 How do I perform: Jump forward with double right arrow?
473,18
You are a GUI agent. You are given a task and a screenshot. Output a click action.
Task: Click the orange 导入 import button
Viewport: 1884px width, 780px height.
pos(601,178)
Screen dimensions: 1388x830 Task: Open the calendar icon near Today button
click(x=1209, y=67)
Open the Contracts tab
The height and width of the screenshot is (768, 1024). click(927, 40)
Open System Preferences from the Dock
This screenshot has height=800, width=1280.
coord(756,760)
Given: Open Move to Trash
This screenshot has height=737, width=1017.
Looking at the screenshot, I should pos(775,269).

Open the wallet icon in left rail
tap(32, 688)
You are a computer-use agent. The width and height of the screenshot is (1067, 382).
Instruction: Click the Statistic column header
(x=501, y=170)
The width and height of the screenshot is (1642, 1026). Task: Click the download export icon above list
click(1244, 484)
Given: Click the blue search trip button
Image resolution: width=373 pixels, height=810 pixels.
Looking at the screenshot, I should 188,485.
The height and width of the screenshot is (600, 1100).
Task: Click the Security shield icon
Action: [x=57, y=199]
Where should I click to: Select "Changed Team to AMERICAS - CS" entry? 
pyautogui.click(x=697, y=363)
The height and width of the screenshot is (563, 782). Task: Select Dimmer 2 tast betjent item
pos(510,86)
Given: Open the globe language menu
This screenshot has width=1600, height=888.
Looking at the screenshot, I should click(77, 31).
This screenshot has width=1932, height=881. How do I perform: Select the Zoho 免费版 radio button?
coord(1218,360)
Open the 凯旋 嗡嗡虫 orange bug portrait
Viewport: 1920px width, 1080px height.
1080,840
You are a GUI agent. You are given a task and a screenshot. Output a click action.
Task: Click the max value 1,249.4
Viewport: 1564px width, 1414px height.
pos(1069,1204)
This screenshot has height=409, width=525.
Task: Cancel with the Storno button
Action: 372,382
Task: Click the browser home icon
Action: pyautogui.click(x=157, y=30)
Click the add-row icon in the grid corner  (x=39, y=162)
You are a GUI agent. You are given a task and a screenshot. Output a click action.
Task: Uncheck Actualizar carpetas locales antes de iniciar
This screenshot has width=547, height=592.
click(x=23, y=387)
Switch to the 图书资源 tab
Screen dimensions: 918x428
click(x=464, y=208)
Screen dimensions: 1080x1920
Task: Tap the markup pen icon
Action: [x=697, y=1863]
________________________
Give back each line above exactly as written.

*Response to the task*.
 How do I perform: Jump forward with double right arrow?
473,18
You are a GUI agent. You are given a task and a screenshot. Output a click action.
Task: Click the orange 导入 import button
Viewport: 1884px width, 780px height.
pos(601,178)
Screen dimensions: 1388x830 Task: Open the calendar icon near Today button
click(x=1209, y=67)
Open the Contracts tab
The height and width of the screenshot is (768, 1024). click(927, 40)
Open System Preferences from the Dock
This screenshot has height=800, width=1280.
coord(756,760)
Given: Open Move to Trash
This screenshot has height=737, width=1017.
Looking at the screenshot, I should pos(775,269).

Open the wallet icon in left rail
tap(32, 688)
You are a computer-use agent. The width and height of the screenshot is (1067, 382).
Instruction: Click the Statistic column header
(x=501, y=170)
The width and height of the screenshot is (1642, 1026). Task: Click the download export icon above list
click(1244, 484)
Given: Click the blue search trip button
Image resolution: width=373 pixels, height=810 pixels.
Looking at the screenshot, I should 188,485.
The height and width of the screenshot is (600, 1100).
Task: Click the Security shield icon
Action: [x=57, y=199]
Where should I click to: Select "Changed Team to AMERICAS - CS" entry? 
pyautogui.click(x=697, y=363)
The height and width of the screenshot is (563, 782). Task: Select Dimmer 2 tast betjent item
pos(510,86)
Given: Open the globe language menu
This screenshot has width=1600, height=888.
Looking at the screenshot, I should click(77, 31).
This screenshot has width=1932, height=881. How do I perform: Select the Zoho 免费版 radio button?
coord(1218,360)
Open the 凯旋 嗡嗡虫 orange bug portrait
Viewport: 1920px width, 1080px height.
1080,840
You are a GUI agent. You are given a task and a screenshot. Output a click action.
Task: Click the max value 1,249.4
Viewport: 1564px width, 1414px height.
pos(1069,1204)
This screenshot has height=409, width=525.
Task: Cancel with the Storno button
Action: 372,382
Task: Click the browser home icon
Action: pyautogui.click(x=157, y=30)
Click the add-row icon in the grid corner  (x=39, y=162)
You are a GUI agent. You are given a task and a screenshot. Output a click action.
Task: Uncheck Actualizar carpetas locales antes de iniciar
This screenshot has width=547, height=592.
click(x=23, y=387)
Switch to the 图书资源 tab
Screen dimensions: 918x428
click(x=464, y=208)
Screen dimensions: 1080x1920
Task: Tap the markup pen icon
Action: [x=697, y=1863]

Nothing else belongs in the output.